Review: Burnt

Synopsis: Adam Jones is a Chef who destroyed his career with drugs and diva behaviour. He cleans up and returns to London, determined to redeem himself by spearheading a top restaurant that can gain three Michelin stars.
Director: John Wells
Starring: Bradley Cooper, Sienna Miller, Daniel Brühl
Release Date: 22nd October 2015

AP: Burnt follows Adam Jones (Bradley Cooper) as he moves about London, manipulating his past contacts into allowing him to create the best restaurant in London, in trying to get his third Michelin star.
I feel I should cut right to the chase; Burnt lacks flavour.

Not only does it have a truly unlikeable character at its centre, but it is also an extremely dull and monotonous film that bores rather than excites and delights the senses. A film like this requires copious amounts of food porn, but the dishes chosen were all to pretentious (much like its characters) for a movie that is supposed to be aiming for a broad and wide-ranging audience.
Bradley Cooper does little real acting in this role and barely gets his hands on any food at all. He channels his inner Gordon Ramsey and yells at his workers and sous chef, becoming almost physically violent to Sienna Miller‘s character. He’s not a character you can empathise with. You don’t want him to get his third fucking star. He probably barely even deserved his first two.
There’s also a terribly underdeveloped subplot where Jones (Cooper) is being stalked by some French drug lords because he owes them money. The story couldn’t be more lazy.
Wells has brought together an extremely talented secondary cast which includes the likes of Daniel Brühl, Emma Thompson, Alicia Vikander and Sienna Miller, but they’re grossly underused and given little material to really work with.

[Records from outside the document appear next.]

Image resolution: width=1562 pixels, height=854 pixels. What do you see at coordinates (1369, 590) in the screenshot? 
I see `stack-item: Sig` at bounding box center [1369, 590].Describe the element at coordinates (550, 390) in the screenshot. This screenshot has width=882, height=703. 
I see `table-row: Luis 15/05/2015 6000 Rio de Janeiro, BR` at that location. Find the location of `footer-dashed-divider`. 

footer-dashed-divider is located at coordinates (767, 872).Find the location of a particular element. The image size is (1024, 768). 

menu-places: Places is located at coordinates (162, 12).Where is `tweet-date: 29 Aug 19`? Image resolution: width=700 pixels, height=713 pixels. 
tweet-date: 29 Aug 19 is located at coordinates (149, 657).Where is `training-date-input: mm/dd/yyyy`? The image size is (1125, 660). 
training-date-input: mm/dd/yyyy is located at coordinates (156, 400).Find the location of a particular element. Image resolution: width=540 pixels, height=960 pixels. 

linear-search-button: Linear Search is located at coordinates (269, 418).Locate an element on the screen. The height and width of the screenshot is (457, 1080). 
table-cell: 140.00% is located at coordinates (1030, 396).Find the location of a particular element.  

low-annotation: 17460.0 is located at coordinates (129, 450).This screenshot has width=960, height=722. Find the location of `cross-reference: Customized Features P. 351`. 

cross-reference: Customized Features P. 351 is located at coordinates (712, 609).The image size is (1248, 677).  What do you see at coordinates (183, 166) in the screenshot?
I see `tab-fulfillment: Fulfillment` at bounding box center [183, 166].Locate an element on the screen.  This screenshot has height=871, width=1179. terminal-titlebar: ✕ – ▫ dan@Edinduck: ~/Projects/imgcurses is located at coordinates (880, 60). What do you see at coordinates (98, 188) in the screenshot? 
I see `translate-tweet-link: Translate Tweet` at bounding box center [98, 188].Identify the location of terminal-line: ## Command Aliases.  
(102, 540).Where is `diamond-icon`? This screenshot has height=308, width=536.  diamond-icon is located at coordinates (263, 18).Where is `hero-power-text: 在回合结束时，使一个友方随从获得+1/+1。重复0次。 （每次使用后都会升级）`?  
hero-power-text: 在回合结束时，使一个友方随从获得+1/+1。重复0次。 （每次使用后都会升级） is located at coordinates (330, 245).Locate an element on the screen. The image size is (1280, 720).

The film is haphazard in its construction, its scenes feeling out-of-order and like the movie was mainly made in post-production. It isn’t exciting or tantalising in its execution. The film score, undertaken by Rob Simonsen, is pitiful and dull, lullng you to sleep, particularly in the kitchen scenes where audiences should be on the edge of their seat. It makes for an all-round sloppy piece of work.

This movie is not haute cuisine. It’s takeaway.